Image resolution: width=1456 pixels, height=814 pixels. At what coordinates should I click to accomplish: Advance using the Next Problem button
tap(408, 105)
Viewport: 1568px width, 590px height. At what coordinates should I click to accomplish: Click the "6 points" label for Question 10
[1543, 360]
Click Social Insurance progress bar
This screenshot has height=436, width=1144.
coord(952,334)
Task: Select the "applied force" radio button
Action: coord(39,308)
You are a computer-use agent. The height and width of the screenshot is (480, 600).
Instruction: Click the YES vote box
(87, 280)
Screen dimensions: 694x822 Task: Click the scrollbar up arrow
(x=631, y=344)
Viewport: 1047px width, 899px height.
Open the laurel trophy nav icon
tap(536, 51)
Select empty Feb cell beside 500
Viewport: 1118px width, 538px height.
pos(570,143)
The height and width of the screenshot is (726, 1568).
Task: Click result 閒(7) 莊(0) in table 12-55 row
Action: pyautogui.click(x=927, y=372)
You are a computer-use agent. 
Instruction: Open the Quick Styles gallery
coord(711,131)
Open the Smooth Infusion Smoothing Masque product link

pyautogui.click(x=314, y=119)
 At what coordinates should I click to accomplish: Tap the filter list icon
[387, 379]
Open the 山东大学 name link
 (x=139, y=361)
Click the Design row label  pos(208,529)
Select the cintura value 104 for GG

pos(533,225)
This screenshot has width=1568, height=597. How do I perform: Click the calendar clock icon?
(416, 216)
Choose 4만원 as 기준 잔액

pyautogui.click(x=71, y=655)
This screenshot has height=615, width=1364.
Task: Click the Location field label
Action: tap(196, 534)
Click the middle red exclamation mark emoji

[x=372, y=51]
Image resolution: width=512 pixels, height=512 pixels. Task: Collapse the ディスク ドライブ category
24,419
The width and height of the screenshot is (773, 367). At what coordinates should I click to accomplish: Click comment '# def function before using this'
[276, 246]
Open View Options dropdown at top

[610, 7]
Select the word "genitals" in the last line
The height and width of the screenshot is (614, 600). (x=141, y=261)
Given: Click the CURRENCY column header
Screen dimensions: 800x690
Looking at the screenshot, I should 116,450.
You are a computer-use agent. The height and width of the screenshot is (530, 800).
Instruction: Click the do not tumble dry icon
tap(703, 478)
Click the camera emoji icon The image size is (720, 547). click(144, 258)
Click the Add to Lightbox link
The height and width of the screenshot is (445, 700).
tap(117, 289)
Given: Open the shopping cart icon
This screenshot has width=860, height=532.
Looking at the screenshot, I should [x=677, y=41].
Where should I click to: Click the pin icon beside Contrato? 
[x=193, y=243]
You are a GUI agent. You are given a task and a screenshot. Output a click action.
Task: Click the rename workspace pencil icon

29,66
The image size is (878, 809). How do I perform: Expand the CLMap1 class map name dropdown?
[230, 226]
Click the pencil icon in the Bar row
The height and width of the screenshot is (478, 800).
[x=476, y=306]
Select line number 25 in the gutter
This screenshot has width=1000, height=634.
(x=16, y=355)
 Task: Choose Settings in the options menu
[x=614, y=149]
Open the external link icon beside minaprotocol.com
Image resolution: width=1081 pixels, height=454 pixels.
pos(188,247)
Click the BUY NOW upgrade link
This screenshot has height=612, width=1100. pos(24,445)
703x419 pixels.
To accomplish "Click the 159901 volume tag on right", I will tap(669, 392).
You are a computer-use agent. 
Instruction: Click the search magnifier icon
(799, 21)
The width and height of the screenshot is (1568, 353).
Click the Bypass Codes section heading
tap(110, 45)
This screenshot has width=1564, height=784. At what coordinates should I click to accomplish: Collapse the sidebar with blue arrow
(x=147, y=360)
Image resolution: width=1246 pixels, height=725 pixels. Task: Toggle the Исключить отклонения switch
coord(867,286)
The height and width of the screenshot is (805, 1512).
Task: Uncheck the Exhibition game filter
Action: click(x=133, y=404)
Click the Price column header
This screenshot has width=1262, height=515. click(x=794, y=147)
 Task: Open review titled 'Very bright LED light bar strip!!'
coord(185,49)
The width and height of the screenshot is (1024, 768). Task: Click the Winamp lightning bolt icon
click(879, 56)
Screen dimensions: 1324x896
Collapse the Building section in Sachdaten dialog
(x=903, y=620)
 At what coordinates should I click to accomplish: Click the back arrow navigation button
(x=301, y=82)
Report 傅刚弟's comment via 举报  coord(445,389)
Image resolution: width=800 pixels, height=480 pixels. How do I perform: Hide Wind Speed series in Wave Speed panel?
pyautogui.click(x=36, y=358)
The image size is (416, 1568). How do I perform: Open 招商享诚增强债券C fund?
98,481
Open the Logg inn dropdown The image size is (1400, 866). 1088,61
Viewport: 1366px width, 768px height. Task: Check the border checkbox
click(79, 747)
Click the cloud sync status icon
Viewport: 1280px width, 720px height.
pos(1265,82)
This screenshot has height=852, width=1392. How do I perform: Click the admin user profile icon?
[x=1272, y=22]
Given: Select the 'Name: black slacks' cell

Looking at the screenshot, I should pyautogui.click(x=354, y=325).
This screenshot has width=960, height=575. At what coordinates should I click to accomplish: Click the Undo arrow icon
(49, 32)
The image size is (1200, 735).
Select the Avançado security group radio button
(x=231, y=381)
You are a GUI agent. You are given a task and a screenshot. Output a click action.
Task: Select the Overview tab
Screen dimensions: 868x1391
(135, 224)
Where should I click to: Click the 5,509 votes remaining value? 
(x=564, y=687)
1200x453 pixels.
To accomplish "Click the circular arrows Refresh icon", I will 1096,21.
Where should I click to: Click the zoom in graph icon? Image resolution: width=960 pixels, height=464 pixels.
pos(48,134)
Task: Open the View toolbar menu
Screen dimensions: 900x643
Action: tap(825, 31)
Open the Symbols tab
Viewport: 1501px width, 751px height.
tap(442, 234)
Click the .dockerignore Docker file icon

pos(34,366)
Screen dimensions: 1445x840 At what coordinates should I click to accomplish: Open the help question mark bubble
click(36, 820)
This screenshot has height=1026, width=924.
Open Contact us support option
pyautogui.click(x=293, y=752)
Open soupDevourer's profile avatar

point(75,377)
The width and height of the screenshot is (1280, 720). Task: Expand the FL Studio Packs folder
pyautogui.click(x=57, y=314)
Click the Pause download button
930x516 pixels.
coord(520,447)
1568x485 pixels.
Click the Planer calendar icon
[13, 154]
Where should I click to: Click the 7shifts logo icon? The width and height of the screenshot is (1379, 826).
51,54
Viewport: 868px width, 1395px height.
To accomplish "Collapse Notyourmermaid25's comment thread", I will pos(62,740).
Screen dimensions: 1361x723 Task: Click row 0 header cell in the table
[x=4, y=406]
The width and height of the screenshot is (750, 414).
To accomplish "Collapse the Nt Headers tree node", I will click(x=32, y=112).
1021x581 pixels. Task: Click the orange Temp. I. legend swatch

※

All that is needed is the exact run of lines above from the line containing "Given: Select the 'Name: black slacks' cell" through the line containing "1200x453 pixels.", both of them included.

SOLUTION BELOW —
Given: Select the 'Name: black slacks' cell

Looking at the screenshot, I should pyautogui.click(x=354, y=325).
This screenshot has width=960, height=575. At what coordinates should I click to accomplish: Click the Undo arrow icon
(49, 32)
The image size is (1200, 735).
Select the Avançado security group radio button
(x=231, y=381)
You are a GUI agent. You are given a task and a screenshot. Output a click action.
Task: Select the Overview tab
Screen dimensions: 868x1391
(135, 224)
Where should I click to: Click the 5,509 votes remaining value? 
(x=564, y=687)
1200x453 pixels.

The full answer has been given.